High Gear for Llama 3.1 405B SambaNova boosts Llama 3.1 performance with fast, free access to largest model

Published
Reading time
2 min read
High Gear for Llama 3.1 405B: SambaNova boosts Llama 3.1 performance with fast, free access to largest model

SambaNova raised the speed limit for access to the largest model in the Llama 3.1 family — and it’s free.

What’s new: SambaNova launched a cloud service that runs Llama 3.1 405B significantly faster than competitors. A free tier is available, to be followed later this year by paid tiers that offer higher rate limits.

How it works: SambaNova uses proprietary chips and software to accelerate model inference.

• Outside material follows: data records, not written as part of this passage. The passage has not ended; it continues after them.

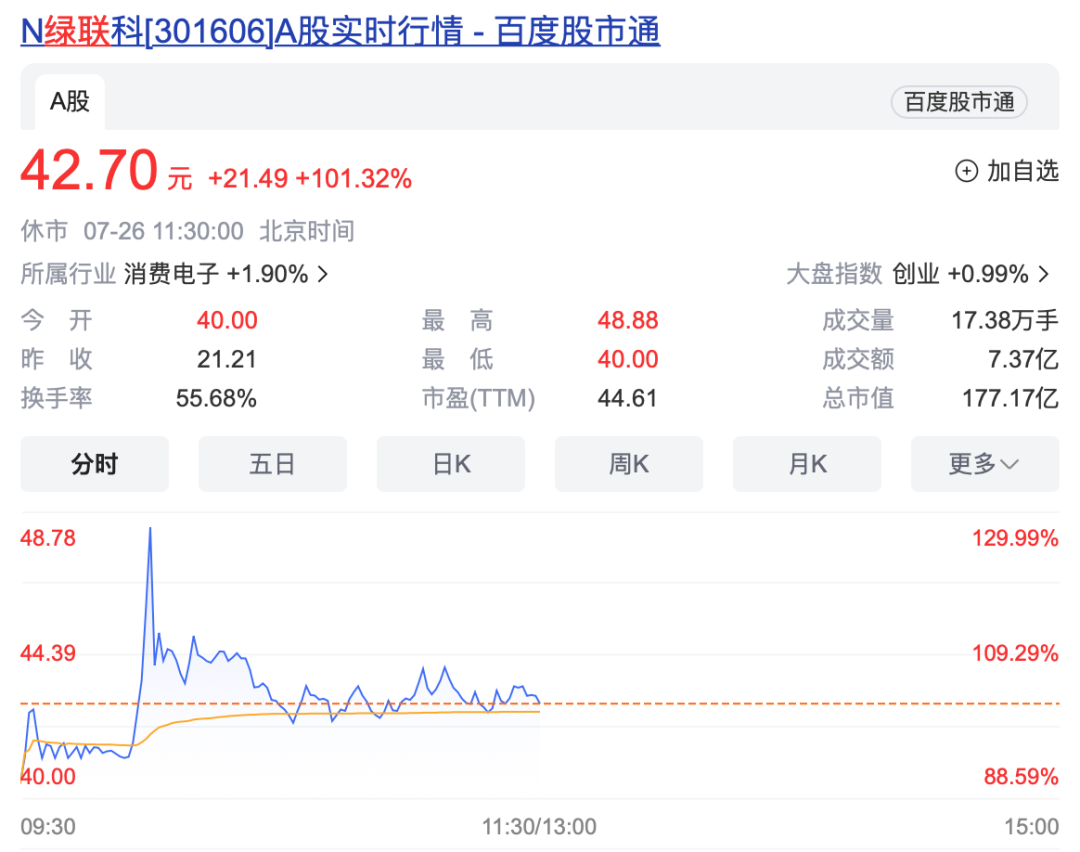Screen dimensions: 1080x852
Task: Show the 日K candlestick chart
Action: (x=450, y=464)
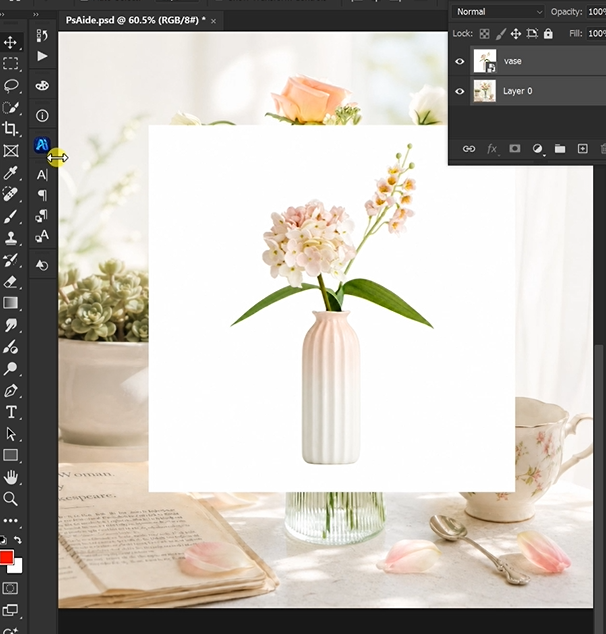Select the Lasso tool
Image resolution: width=606 pixels, height=634 pixels.
(x=11, y=85)
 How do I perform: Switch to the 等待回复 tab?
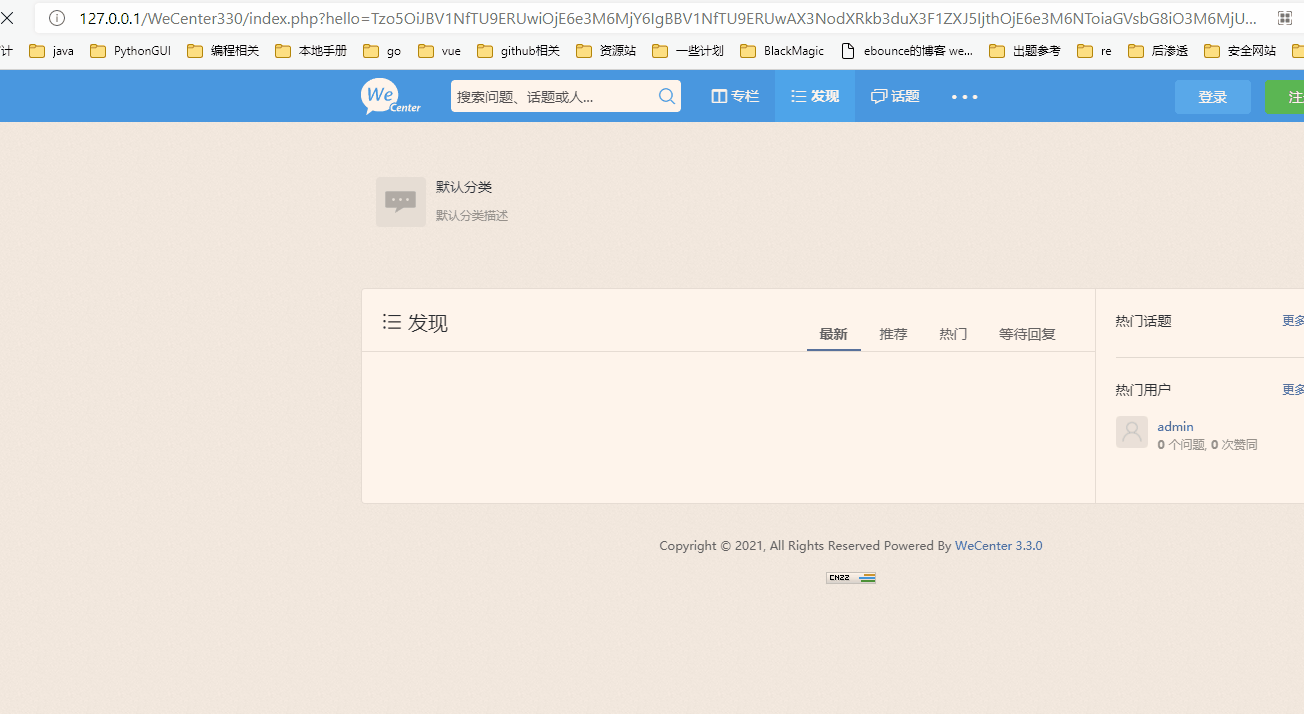pyautogui.click(x=1027, y=334)
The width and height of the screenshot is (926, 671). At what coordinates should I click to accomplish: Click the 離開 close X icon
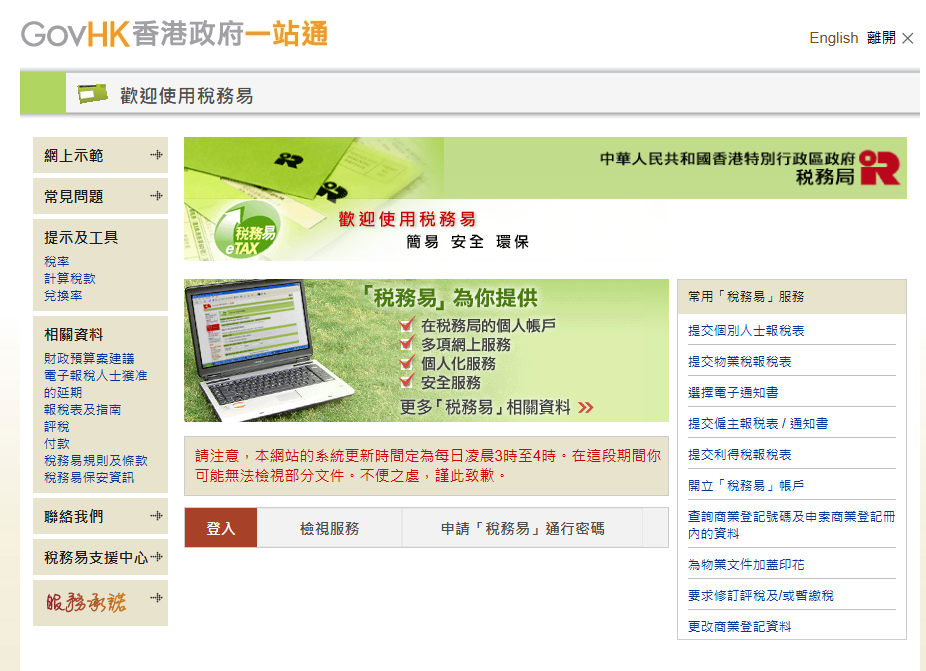pyautogui.click(x=908, y=38)
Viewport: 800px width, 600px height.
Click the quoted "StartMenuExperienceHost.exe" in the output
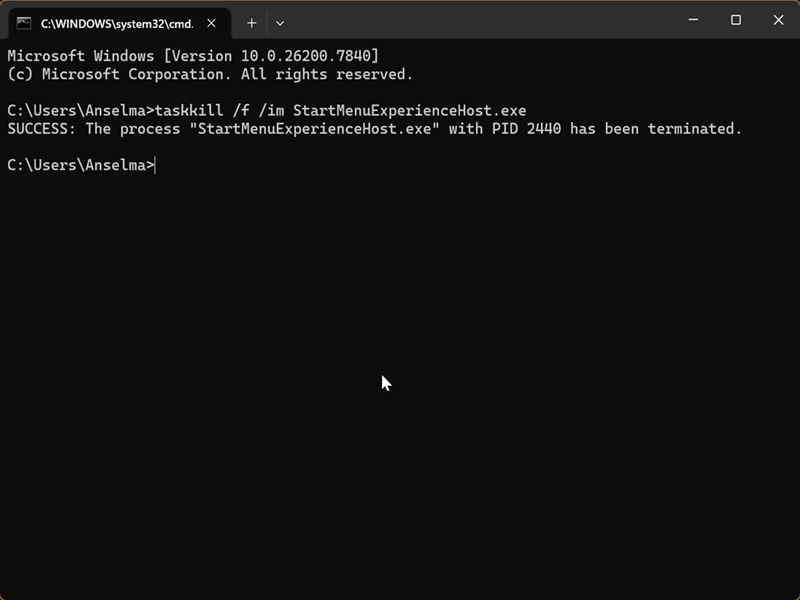pyautogui.click(x=314, y=129)
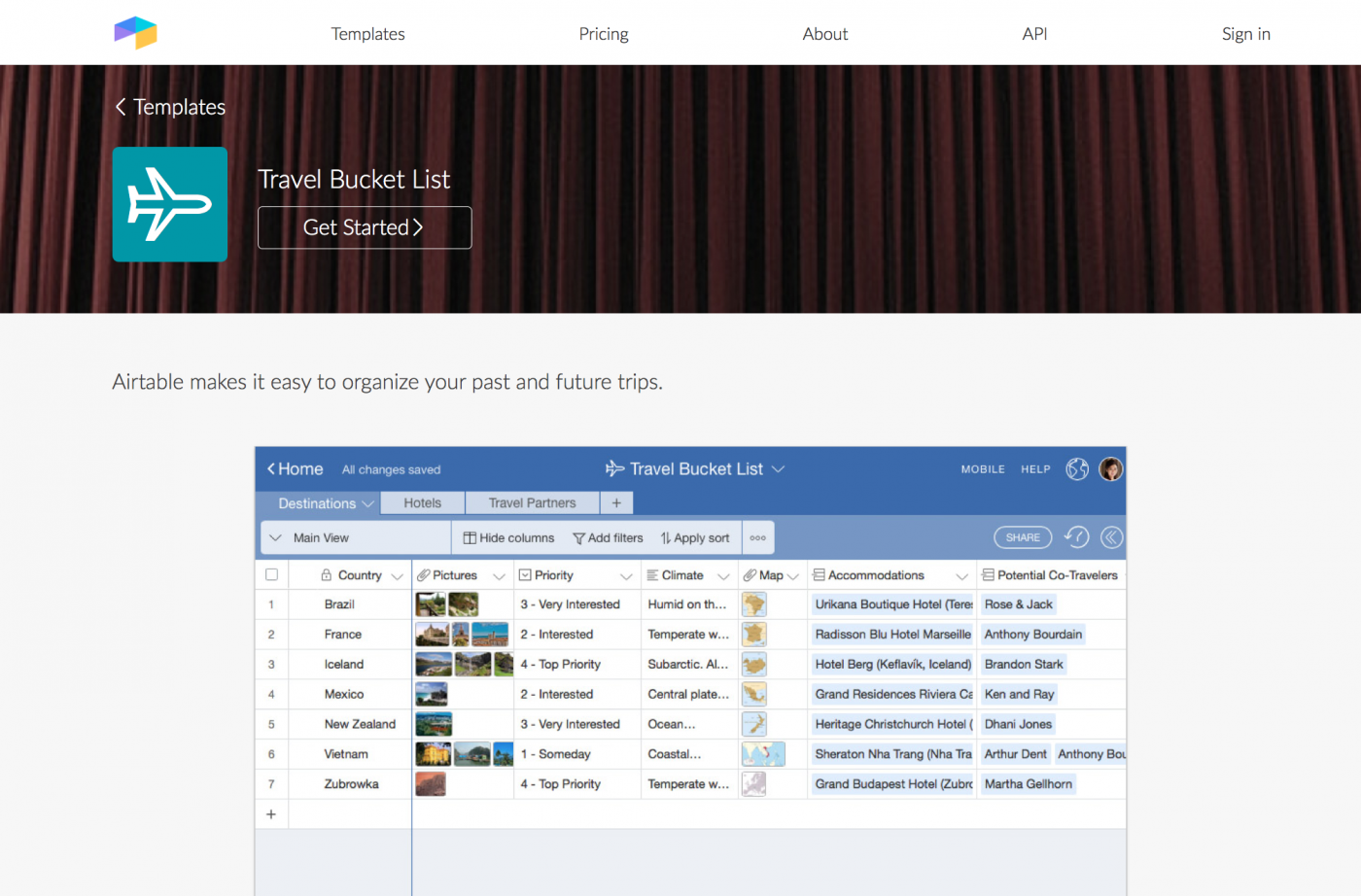The image size is (1361, 896).
Task: Add a new row with plus icon
Action: click(271, 814)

  • The platform enables Llama 3.1 405B to generate 129 tokens per second (the fastest on the market) for $5/$10 per million input/output tokens. It enables Llama 3.1 70B to generate 411 tokens per second (behind Cerebras, which costs somewhat less) for $0.60/$1.20 per million input/output tokens, and Llama 3.1 8B to generate 998 tokens per second (also behind Cerebras, which offers a slightly lower price) for $0.10/$0.20 per million input/output tokens, according to Artificial Analysis. SambaNova’s own testing shows 132 tokens per second for Llama 3.1 405B and 461 tokens per second for Llama 3.1 70B.
  • Unlike some competitors, SambaNova runs Llama 3.1 at 16-bit precision (technically bf16/fp32 mixed precision). Models that process at lower precision can achieve higher speeds or run on less powerful hardware but lose accuracy. 

Yes, but: SambaNova currently limits Llama 3.1’s context window to around 8,000 tokens, much less than the model’s native 128,000 tokens.

Behind the news: The new service arrives amid a broader competition to deliver fast inference among cloud providers that have developed their own specialized chips. Competitors like Cerebras and Groq have introduced their own high-speed inference services.

Why it matters: Throughput, cost, performance, and latency are critical factors in practical applications of AI models. Fast inference allows for more frequent API calls without bogging down time to output, which is essential for agentic workflows and real-time decision making.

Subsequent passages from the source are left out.